This Incredible 90s Capitalism Thriller Now Streaming On Peacock
By Ted Pillow
Before The Wolf of Wall Street, before HBO’s Industry, there was Glengarry Glen Ross.
Possibly the best film about capitalism ever made, Glengarry Glen Ross hauntingly recreates its seismic forces in the interpersonal relationships between lowly salesmen in a dingy real estate office. Each interaction between these sharply drawn characters is a collision of constantly shifting power dynamics as their values rise and fall like so many stocks.
Small in scale, the film’s ideas are impressively far-reaching: it captures the desperation that fuels the capitalist spirit, as well as the absurd macho rhetoric.
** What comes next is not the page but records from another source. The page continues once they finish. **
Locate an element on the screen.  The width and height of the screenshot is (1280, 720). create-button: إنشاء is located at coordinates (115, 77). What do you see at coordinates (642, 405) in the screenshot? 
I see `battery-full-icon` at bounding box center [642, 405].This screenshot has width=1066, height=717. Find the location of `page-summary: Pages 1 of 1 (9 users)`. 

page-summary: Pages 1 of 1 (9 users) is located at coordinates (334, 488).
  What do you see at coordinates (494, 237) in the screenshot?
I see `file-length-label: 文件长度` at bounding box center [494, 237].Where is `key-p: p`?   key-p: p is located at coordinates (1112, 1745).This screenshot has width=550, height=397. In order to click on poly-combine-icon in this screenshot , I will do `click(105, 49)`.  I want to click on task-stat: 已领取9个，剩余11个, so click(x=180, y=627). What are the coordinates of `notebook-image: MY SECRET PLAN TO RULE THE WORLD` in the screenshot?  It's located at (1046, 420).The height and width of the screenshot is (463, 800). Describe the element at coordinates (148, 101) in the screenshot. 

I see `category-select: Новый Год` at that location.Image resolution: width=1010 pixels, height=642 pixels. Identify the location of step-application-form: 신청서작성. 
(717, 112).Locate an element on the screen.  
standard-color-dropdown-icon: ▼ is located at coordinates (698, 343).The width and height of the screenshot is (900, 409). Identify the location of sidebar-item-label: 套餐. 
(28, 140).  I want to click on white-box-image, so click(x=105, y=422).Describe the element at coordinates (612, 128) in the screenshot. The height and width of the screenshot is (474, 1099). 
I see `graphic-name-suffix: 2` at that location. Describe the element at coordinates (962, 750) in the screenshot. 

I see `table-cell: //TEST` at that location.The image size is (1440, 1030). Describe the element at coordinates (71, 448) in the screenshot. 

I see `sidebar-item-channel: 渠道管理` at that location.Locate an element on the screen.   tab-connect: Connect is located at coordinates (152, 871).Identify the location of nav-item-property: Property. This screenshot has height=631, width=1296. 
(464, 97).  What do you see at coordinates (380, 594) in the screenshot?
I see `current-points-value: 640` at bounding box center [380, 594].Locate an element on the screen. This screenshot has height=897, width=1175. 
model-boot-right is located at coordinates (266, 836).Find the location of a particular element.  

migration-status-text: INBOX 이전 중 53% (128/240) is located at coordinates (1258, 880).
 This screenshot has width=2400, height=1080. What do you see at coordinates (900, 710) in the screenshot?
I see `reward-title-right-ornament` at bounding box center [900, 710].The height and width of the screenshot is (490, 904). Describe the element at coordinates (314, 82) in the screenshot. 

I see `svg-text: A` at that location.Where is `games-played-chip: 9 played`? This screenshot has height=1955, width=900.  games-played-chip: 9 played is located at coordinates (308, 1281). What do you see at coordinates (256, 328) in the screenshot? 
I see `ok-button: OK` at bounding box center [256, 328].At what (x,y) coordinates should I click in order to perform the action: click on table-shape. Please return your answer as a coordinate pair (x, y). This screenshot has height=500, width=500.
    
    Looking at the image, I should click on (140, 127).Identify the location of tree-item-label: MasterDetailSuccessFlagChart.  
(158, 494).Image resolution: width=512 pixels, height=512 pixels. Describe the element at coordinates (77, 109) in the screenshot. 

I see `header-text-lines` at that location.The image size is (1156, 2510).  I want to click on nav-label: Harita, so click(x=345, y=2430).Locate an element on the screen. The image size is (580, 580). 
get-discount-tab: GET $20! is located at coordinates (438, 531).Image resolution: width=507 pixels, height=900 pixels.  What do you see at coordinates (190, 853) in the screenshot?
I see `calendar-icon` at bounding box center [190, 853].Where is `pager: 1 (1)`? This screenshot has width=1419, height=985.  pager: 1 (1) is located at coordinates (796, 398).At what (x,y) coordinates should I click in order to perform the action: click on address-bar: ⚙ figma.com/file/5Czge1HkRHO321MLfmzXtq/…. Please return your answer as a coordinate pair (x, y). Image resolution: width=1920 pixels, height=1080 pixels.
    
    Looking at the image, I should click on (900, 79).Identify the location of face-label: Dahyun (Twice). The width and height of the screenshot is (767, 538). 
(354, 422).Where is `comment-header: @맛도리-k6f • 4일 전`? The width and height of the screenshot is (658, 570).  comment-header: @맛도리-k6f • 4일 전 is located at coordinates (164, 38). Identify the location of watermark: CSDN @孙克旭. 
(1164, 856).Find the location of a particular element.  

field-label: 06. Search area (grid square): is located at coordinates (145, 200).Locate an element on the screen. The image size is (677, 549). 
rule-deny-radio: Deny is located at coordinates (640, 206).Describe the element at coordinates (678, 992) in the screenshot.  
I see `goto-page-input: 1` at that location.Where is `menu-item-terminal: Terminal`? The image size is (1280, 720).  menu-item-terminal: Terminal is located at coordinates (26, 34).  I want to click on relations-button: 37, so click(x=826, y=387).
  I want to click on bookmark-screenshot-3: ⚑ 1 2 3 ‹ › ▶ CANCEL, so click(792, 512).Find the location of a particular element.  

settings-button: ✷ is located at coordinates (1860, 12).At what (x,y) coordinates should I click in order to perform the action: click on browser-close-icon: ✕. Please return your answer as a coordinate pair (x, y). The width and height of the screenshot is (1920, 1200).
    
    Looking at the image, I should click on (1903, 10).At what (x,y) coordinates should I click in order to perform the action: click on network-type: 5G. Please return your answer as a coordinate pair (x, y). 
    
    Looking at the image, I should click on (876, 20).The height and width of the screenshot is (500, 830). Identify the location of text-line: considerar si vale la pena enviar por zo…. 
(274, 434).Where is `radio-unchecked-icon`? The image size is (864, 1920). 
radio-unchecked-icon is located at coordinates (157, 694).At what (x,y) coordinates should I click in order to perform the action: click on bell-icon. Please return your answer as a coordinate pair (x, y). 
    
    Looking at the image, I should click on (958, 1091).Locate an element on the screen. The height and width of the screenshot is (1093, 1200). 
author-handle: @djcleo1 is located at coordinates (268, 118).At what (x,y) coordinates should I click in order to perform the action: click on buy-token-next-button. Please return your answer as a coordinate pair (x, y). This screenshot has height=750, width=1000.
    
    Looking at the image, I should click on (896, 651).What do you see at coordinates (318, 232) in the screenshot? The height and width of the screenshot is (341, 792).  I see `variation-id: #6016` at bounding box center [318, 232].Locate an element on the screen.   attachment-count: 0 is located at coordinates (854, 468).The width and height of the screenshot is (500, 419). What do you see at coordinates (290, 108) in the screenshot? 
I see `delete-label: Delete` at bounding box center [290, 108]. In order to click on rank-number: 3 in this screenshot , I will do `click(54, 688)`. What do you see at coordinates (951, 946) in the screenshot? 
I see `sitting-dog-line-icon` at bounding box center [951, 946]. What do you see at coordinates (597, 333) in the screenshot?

It understands that success is ultimately dependent on someone else’s failure and that the limp-wristed regulation of the law pales in comparison to landing on the wrong side of a deal.
Oh, and did I mention it’s an ensemble piece starring Al Pacino, Ed Harris, Jack Lemmon, Alan Arkin, Alec Baldwin, and Kevin Spacey? Superbly written (adapted by David Mamet from his own play) and about as well acted as any movie ever made (if I had to rank the performances, I’d go Lemmon, Pacino, Harris, Baldwin, Spacey, Arkin).